Read it (here), Via, Subjectify.

One of the more underrated skills of great photographers.

Crappy Old Cameras

When I used to send Teru Kuwayama out on assignment I would marvel at the amazing images he would coerce out of a piece-of-shit Holga and how he was never afraid to rely on it for some of the most important shots in the story. And, I’ve always been a fan of imperfection in photography so when I find a photographer who does their primary work with old, unique and sometimes crap cameras I make a note of it because they always seem to bring something interesting to the page.

Here’s a site (Andreas Wolkerstorfer :: cameras) where the photographer runs film through all types of cameras so you can see what kind of pictures they take and although the general theme seems to be vignette with the older cameras, I still enjoy seeing images that aren’t perfect.

Of course, boring subjects still make for boring pictures no matter what camera you’re using.

Switching Categories

Portrait, Fashion, Fine Art, Photojournalist, Still Life, Lifestyle and Car Photographer. There’s more but this is just to illustrate something that happened recently.
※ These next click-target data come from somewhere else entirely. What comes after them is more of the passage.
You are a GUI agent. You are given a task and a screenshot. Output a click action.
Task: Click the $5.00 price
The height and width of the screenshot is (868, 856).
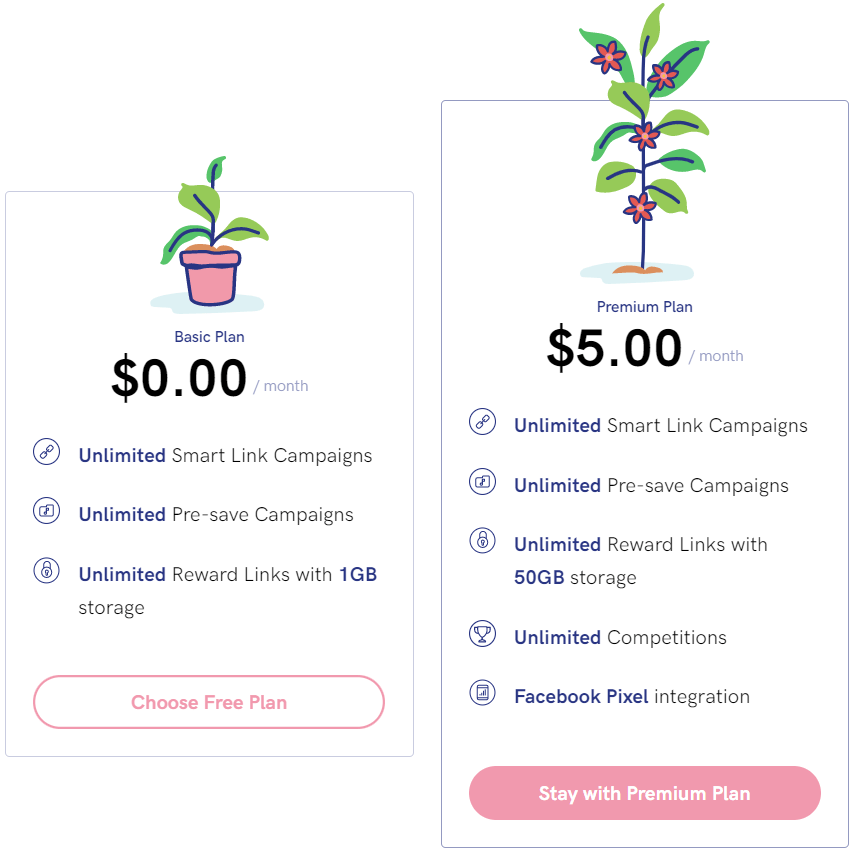click(x=614, y=348)
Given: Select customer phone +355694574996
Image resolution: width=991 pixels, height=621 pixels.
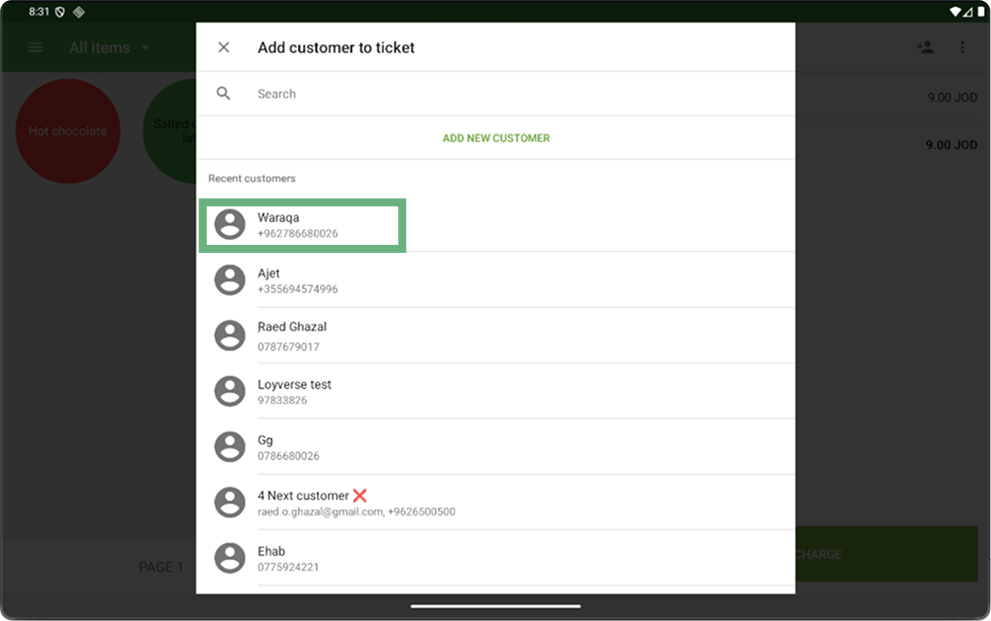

A photographer who’s top 3 for me in one of these categories tells me he also shoots in another category which I don’t have a problem with, I just don’t think he realizes that in the other category he’s number 54 on my list.

Photographer Tags

Unless you are a “named” photographer we use tags to describe how you shoot. Pick the tags below that best describe your photography to see how I refer to you.

  • color
  • black & white
  • film
  • digital
  • available light
  • lit
  • heavily lit
  • over lit
  • large format
  • medium format
  • 35mm
  • holga/junk
  • shoots men
  • shoots women
  • shoots children
  • studio
  • location
  • portrait
  • photojournalist
  • fashion
  • beauty
  • still life
  • fine art
  • advertising
  • outdoor
  • automotive
  • food
  • interior
  • sports
  • conceptual
  • travel and leisure-e
  • urban
  • gritty
  • nike
  • high production value
  • low production value
  • slick
  • raw
  • grainy
  • saturated
  • captured moment
  • americana
  • weird
  • stark
  • quirky
  • props
  • lyrical
  • painterly
  • high contrast
  • naked
  • cool
  • off moment
  • awkward
  • muted color
  • crunchy (super sharp)
  • great casting
  • tight
  • landscape
  • action
  • sets
  • real people
  • models
  • trashy
  • heroin
  • vintage
  • webberie
  • annieish
  • assisted for annie
  • lachapelleish
  • egglestonish
  • dan winters on peyote
  • meisel’s brother from another mother

I think there’s something insightful here like having a 2-4 word description is bad because there are so many people that have the same 2-4 words and over 12 is probably bad because then it gets hard to remember all the words.

You can tell me all the tags I forgot and I’ll add them in.

Those Photos Suck

I worked with an editor once who–fairly often when I brought him photos–would tell me the photos sucked. I would then try to tell him that no, you’re using the wrong words, you should be saying “I don’t like those photos” which is fine because you’re an editor and therefore you know nothing about photography. This is why I work here.

In the editorial and advertising world, photos are good when they do their job, but it all depends on where you’re standing.

I’m standing over here with other mainstream consumer magazines. My magazine has a specific agenda that involves overshooting our audience’s taste in photography to attract elitist advertisers, favorable press and awards from the NYC photo mafia.

If you’re standing over in corporate head shot universe there’s no need to get all Terry Richardson on their asses because that will get you fired because it’s bad photography.

So, when I think about who’s the best photographer in Canton, Ohio it has nothing to do with who’s the best at shooting things people in Canton actually need pictures of it’s who’s the best at emulating the NYC editorial style I need to do my job.

Usually, when my editor doesn’t like photos it means I’m doing my job.